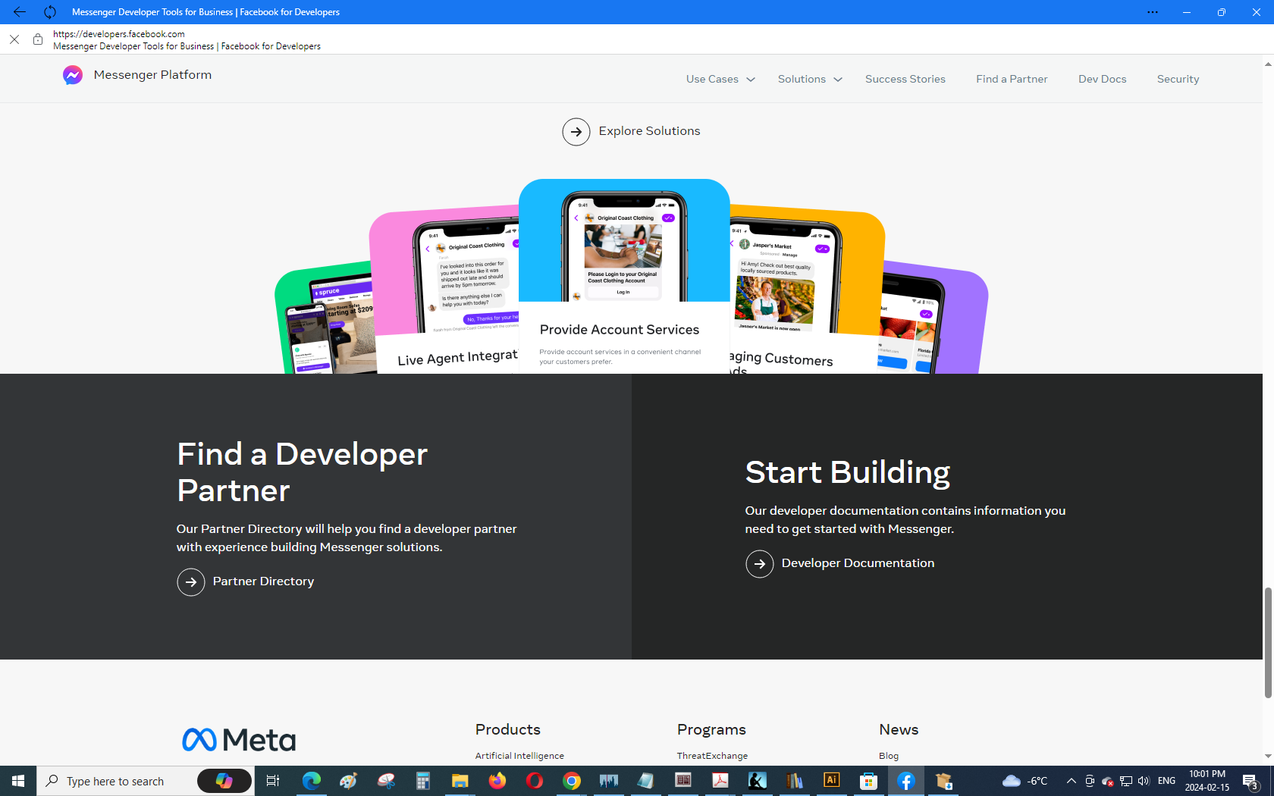The height and width of the screenshot is (796, 1274).
Task: Open the three-dot more options menu
Action: click(x=1152, y=12)
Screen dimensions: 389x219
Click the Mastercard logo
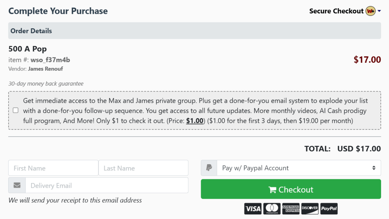click(272, 208)
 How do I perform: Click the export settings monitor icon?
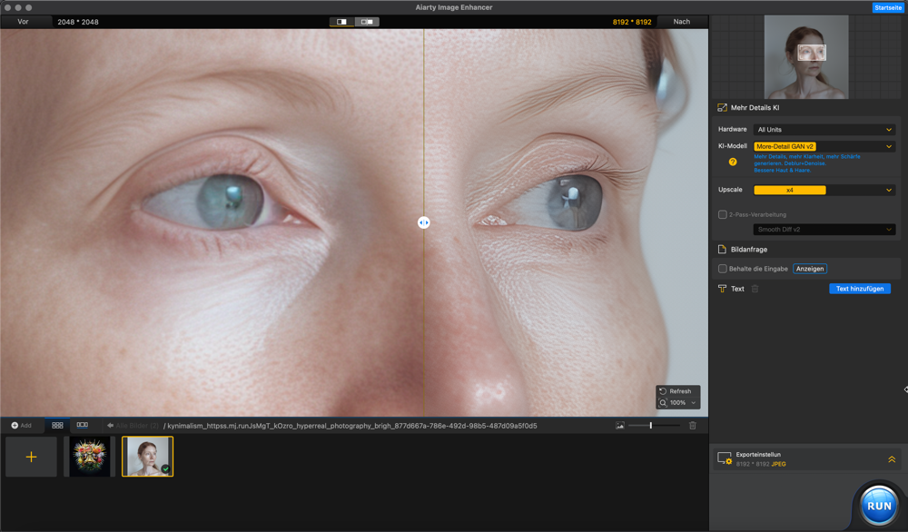(x=724, y=459)
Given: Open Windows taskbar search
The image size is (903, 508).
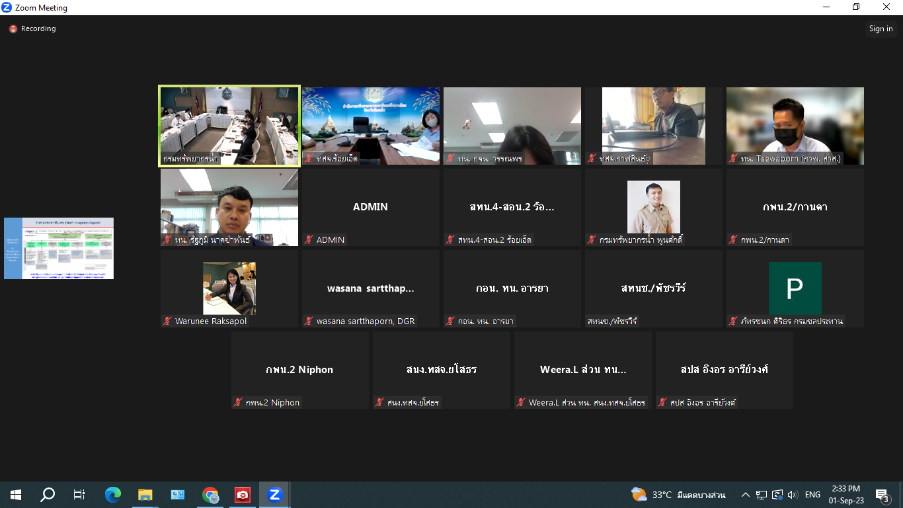Looking at the screenshot, I should 48,495.
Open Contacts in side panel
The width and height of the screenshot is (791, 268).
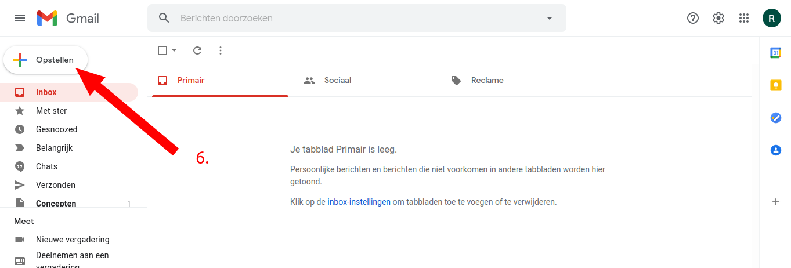point(775,150)
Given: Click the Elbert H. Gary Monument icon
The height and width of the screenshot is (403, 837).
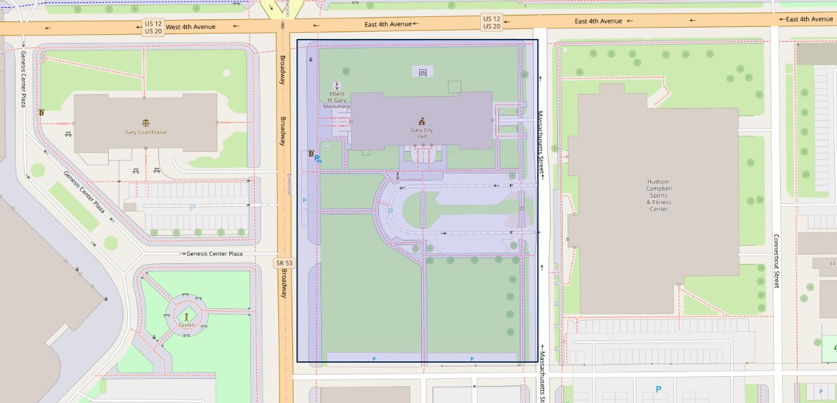Looking at the screenshot, I should (337, 85).
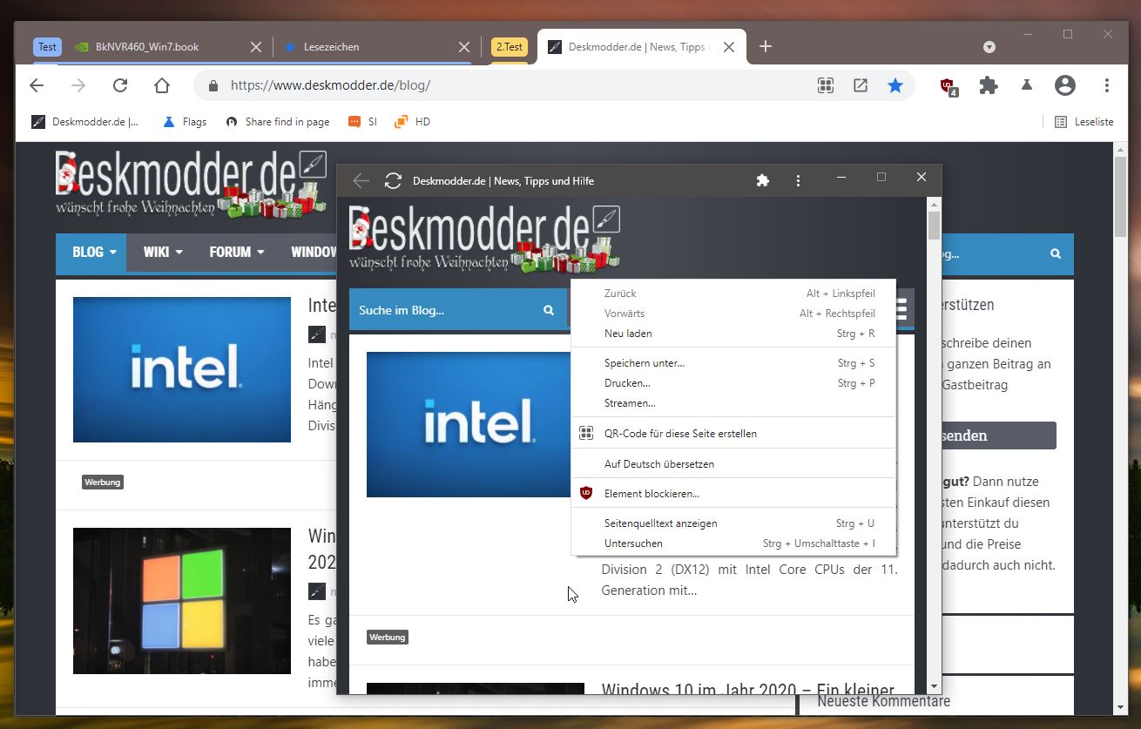This screenshot has width=1141, height=729.
Task: Select 'Element blockieren...' from context menu
Action: point(652,494)
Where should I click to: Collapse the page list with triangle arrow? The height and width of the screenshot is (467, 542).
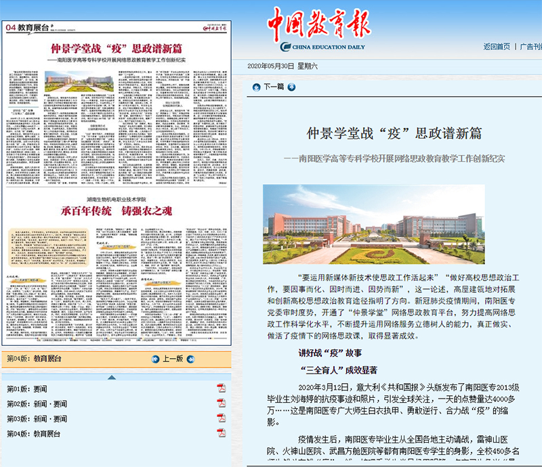point(112,377)
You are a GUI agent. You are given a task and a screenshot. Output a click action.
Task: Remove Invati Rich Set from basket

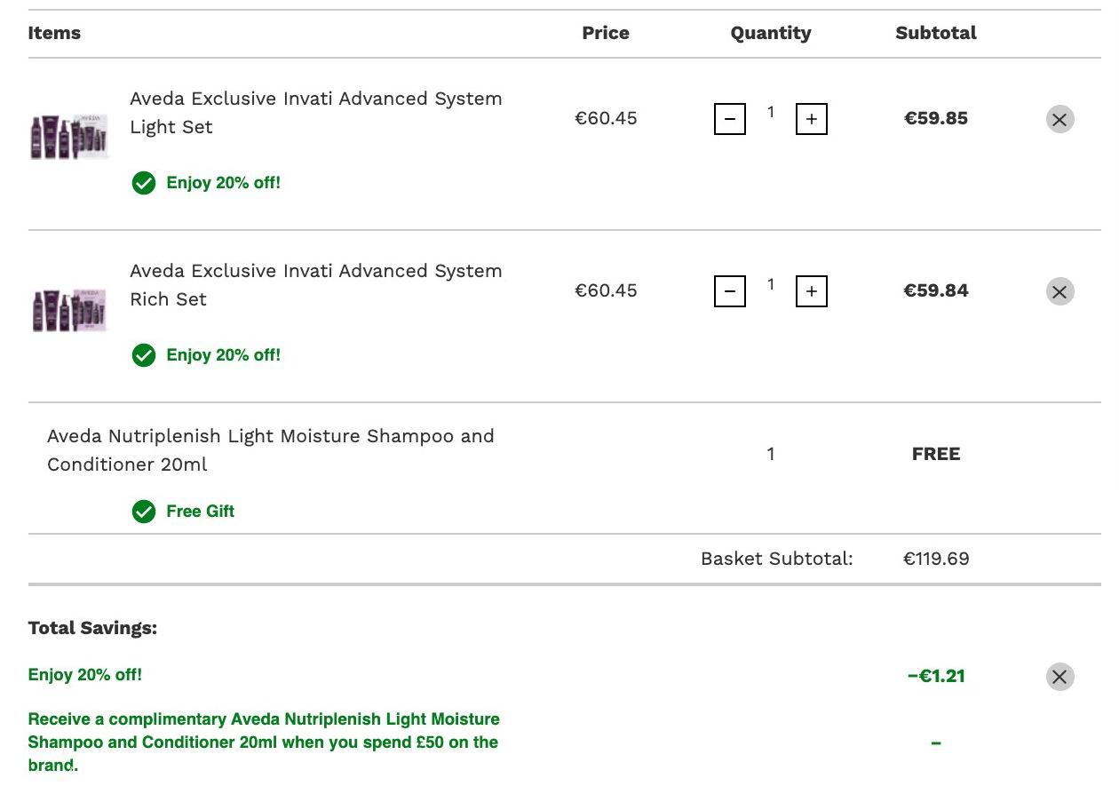tap(1059, 291)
* * * *
• **EXERCISE AIM**:
Above are records; repeat only the lines from the line with "The height and width of the screenshot is (403, 837)." through the line with "You are a GUI", and leave pictures out.

• **OUTPUT FOR THIS EXERCISE**:
The height and width of the screenshot is (403, 837).
Looking at the screenshot, I should (337, 85).
This screenshot has width=1141, height=729.
Task: Select 'Element blockieren...' from context menu
Action: point(652,494)
Where should I click to: Collapse the page list with triangle arrow? The height and width of the screenshot is (467, 542).
point(112,377)
You are a GUI agent. You are given a task and a screenshot. Output a click action.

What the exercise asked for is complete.